PURPOSE: A gate insulating layer of an MOS transistor and a method for fabricating the same are provided to obtain effective thickness and reduce current leakage of the gate insulating layer by using a Dy-doped hafnium oxide layer as the gate insulating layer. CONSTITUTION: A nitride layer(120) is formed on a silicon substrate(110) by performing a thermal process under nitrogen atmosphere. A metal layer is formed on the nitride layer(120) by sputtering simultaneously an Hf target and a Dy target. The metal layer has thickness of 3 to 10nm. A Dy-doped hafnium oxide layer(130a) is formed by oxidizing the silicon substrate(110) including the metal layer under atmosphere of O2. Accordingly, a gate insulating layer is formed by stacking the nitride layer(120) and the Dy-doped hafnium oxide layer(130a), sequentially.

Description

Gate insulator of MOS transistor and method for fabricating the same

BACKGROUND OF THE INVENTION 1. Field of the Invention The present invention relates to a MOS transistor gate insulating film and a method of manufacturing the same, and more particularly, to a MOS transistor gate insulating film of a new material suitable for a next generation gate insulating film and a method of manufacturing the same.
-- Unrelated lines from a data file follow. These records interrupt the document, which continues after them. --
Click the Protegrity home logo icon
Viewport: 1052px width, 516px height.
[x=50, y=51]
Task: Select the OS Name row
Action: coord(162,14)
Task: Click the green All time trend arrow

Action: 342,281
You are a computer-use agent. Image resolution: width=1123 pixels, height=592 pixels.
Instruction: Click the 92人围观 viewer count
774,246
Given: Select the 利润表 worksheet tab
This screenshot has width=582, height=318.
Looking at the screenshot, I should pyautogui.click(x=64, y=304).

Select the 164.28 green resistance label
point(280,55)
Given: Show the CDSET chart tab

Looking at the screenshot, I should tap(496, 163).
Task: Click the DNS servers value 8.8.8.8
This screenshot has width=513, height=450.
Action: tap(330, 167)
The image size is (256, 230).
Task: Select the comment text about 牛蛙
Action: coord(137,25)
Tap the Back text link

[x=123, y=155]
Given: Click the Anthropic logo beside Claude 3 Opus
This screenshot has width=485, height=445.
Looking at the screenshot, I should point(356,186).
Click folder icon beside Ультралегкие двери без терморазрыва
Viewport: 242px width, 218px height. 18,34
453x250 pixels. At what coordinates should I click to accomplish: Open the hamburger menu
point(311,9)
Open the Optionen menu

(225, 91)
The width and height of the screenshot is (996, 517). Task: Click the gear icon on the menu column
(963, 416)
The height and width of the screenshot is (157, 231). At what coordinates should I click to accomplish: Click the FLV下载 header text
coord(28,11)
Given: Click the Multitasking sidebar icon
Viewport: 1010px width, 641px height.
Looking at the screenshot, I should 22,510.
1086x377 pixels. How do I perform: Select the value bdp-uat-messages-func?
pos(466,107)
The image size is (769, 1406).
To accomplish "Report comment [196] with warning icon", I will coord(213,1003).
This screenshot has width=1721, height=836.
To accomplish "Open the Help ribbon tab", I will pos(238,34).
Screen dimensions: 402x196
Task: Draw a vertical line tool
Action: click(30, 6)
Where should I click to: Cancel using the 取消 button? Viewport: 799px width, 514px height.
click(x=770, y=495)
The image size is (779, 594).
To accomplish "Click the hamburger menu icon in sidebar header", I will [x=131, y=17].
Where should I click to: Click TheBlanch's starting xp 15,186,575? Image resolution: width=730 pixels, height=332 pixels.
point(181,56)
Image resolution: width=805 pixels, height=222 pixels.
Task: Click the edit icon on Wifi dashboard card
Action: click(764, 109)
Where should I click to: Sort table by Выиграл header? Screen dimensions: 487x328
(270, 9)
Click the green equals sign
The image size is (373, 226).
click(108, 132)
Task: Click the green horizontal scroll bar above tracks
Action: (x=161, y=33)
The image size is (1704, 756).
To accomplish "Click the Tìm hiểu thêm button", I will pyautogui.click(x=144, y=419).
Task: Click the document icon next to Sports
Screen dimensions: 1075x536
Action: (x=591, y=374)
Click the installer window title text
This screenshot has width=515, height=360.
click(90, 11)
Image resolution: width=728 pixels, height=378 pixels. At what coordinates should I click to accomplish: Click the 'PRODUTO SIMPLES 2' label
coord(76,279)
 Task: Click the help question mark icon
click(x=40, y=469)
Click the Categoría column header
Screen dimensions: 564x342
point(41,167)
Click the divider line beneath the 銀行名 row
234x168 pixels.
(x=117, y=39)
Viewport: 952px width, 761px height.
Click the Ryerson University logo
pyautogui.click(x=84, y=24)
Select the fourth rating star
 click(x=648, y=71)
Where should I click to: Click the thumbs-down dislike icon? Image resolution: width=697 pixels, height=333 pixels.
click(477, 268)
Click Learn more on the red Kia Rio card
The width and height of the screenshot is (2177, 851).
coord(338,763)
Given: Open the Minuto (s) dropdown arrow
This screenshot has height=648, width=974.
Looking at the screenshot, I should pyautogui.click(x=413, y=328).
Recently, high-k dielectric thin films have been studied as next-generation gate insulating films. However, considering the application to the 100nm class MOS device, an insulating film forming process capable of satisfying the effective thickness of 1 nm class and low leakage current characteristics is not yet secured.

Attempts have been made to use doping in an attempt to reduce leakage current of high dielectric thin films. According to a recent paper published by Bell Lab., Leakage currents can be improved by doping TiO ₂ with appropriate amounts of lanthanide Nd, Tb and Dy (see Applied physics letter, vol. 74, No. 20, p. 3041, 1999). However, TiO ₂ is still difficult to be applied as a gate insulating film due to thermal stability and reactivity with a silicon interface.

Accordingly, an object of the present invention is to provide a MOS transistor gate insulating film of a new material suitable for the next generation gate insulating film.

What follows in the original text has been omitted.